In various implementations, the display module 332 may instruct the display of the above-described graphical depictions onto a display screen of the computing device. For example, the described gesture recognition system 300 may be implemented to monitor objects and identify which gestures the monitored objects are performing in order to generate a corresponding control signal. Additionally, the described gesture recognition system 300 may be implemented to simply monitor objects and display graphical depictions of frequency shifts based on motion of the objects.

Additionally, the computing device 324 may include a gesture comparison module 336 that compares the analyzed gesture generated by the analyzer module 328 with known gestures included in a gesture database 340. The gesture comparison module 336 may identify whether the analyzed gesture is a known gesture and output a control signal or instruction to a device. The control instruction may control the computing device 324 or another device that the gesture is intended to control. The computing device 324 may also include a separate storage 344 for monitoring a history of analyzed gestures to implement machine learning algorithms and/or for post-processing purposes.

Referring now to FIGS. 4A-5J, a set of five measurements in the previously described configuration of the hand gesture of FIG. 2 at broadside θ=0° and five measurements at a displacement of θ=30° off broadside are shown. Specifically, FIGS. 4A-4E depict the time-frequency responses of the Doppler response for the broadside measurement, and FIGS. 4F-4J depicts the time-frequency responses of the Doppler response for the off-broadside measurement. As noted above, the Doppler responses shown are centered at 400 Hz due to the difference in the transmitting and downconverting oscillators (as shown in the configuration of FIG. 1B), ensuring that positive and negative Doppler shifts are detected. The broadside measurements in FIGS. 4A-4E show a clear response corresponding to the gesture. A first peak in each response graph of FIGS. 4A-4E has a positive frequency corresponding to the downward motion of the hand from position 1 to position 2 (shown in FIG. 2), which moving towards the gesture recognition system produces a positive frequency shift. A second peak in each response graph of FIGS. 4A-4E shows the upward motion from position 2 to position 3, which, moving away from the gesture recognition system produces a negative frequency shift. The Doppler time-frequency response off-broadside clearly degrades, as the response in FIGS. 4F-4J is effectively negligible compared to the broadside response. Additional signal processing may help to recover the Doppler signal in the off-broadside case, but nonetheless the measurements clearly indicate that the signal changes significantly due to angular displacement of the hand.

FIGS. 5A-5E depict the time-frequency responses for the interferometric signal for the broadside measurement, and FIGS. 5F-5J depict the time-frequency responses for the interferometric signal for the off-broadside measurement. Once again, the peaks shown correspond to the hand motion, though, because only the real portion of the signal was captured (that is, only in-phase data was measured), both appear as a positive frequency shift. Clearly, the interferometric responses at broadside in FIGS. 5A-5E and off-broadside in FIGS. 5F-5J produce a very similar response.
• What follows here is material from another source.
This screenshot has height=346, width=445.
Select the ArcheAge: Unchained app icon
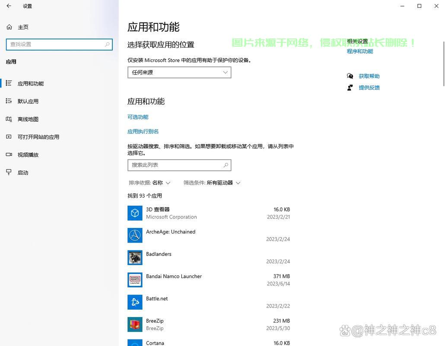(135, 235)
The slight degradation of the peaks may be from the reduced amplitude due to the hand being placed in a lower gain region of the receiver antenna patterns, as mentioned previously. Despite this, the signatures at broadside, FIGS. 5A-5E, and off-broadside, FIGS. 5F-5J, are quite similar for the interferometric response, while the Doppler response changes from a discernible signal at broadside, FIGS. 4A-4E, to effectively negligible at off-broadside, FIGS. 4F-4J.
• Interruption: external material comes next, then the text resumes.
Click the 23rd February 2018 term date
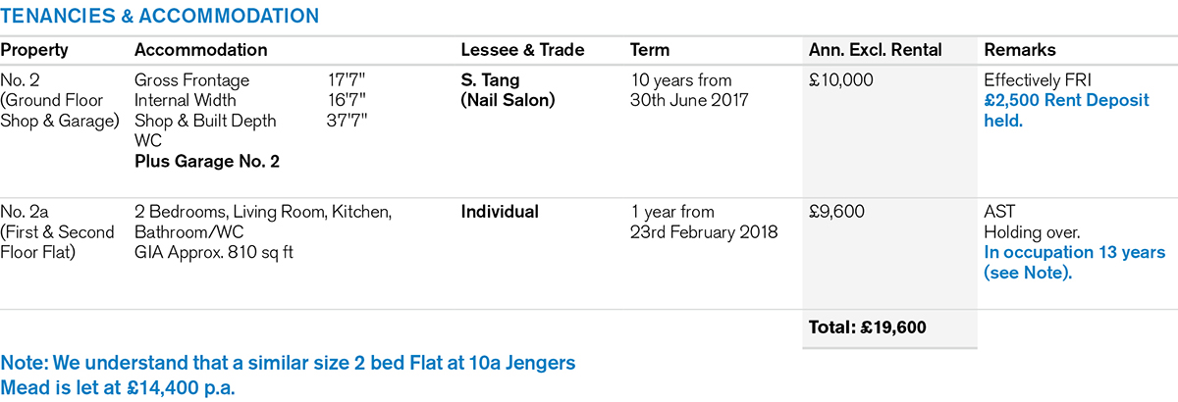 [703, 232]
In various implementations, the graphs of FIGS. 4A-5J may be analyzed to determine maximum frequency shifts. As described with respect to FIG. 3, the analyzer module may perform such analyses to compare frequency shifts. For example, the maximum frequency shift detected for each response may be calculated, and then the degradation in maximum frequency shift from broadside to off-broadside may be determined. The maximum frequency shift for the interferometric mode of FIGS. 5A-5J may be calculated using a threshold of 15 dB from the peak response, and the Doppler mode of FIGS. 4A-4J may be calculated using a threshold of 12.5 dB from the peak response. From this, the maximum frequency of the Doppler mode degraded by 71% in when moving from broadside to off-broadside, while the maximum frequency of interferometric mode degraded by only 16%.

Therefore, the time-frequency signatures generated by gestures remain more persistent with angle in the interferometric mode than in the Doppler mode. Furthermore, the maximum frequency of the interferometric mode degrades by only a small amount, while the Doppler signal reduces to a nearly negligible response. The interferometric technique implemented by the described gesture recognition systems result in more reliable and more robust HCI gesture recognition.

The foregoing description of the embodiments has been provided for purposes of illustration and description. It is not intended to be exhaustive or to limit the disclosure. Individual elements or features of a particular embodiment are generally not limited to that particular embodiment, but, where applicable, are interchangeable and can be used in a selected embodiment, even if not specifically shown or described. The same may also be varied in many ways. Such variations are not to be regarded as a departure from the disclosure, and all such modifications are intended to be included within the scope of the disclosure.

In this application, including the definitions below, the term “module” or the term “controller” may be replaced with the term “circuit.” The term “module” may refer to, be part of, or include: an Application Specific Integrated Circuit (ASIC); a digital, analog, or mixed analog/digital discrete circuit; a digital, analog, or mixed analog/digital integrated circuit; a combinational logic circuit; a field programmable gate array (FPGA); a processor circuit (shared, dedicated, or group) that executes code; a memory circuit (shared, dedicated, or group) that stores code executed by the processor circuit; other suitable hardware components that provide the described functionality; or a combination of some or all of the above, such as in a system-on-chip.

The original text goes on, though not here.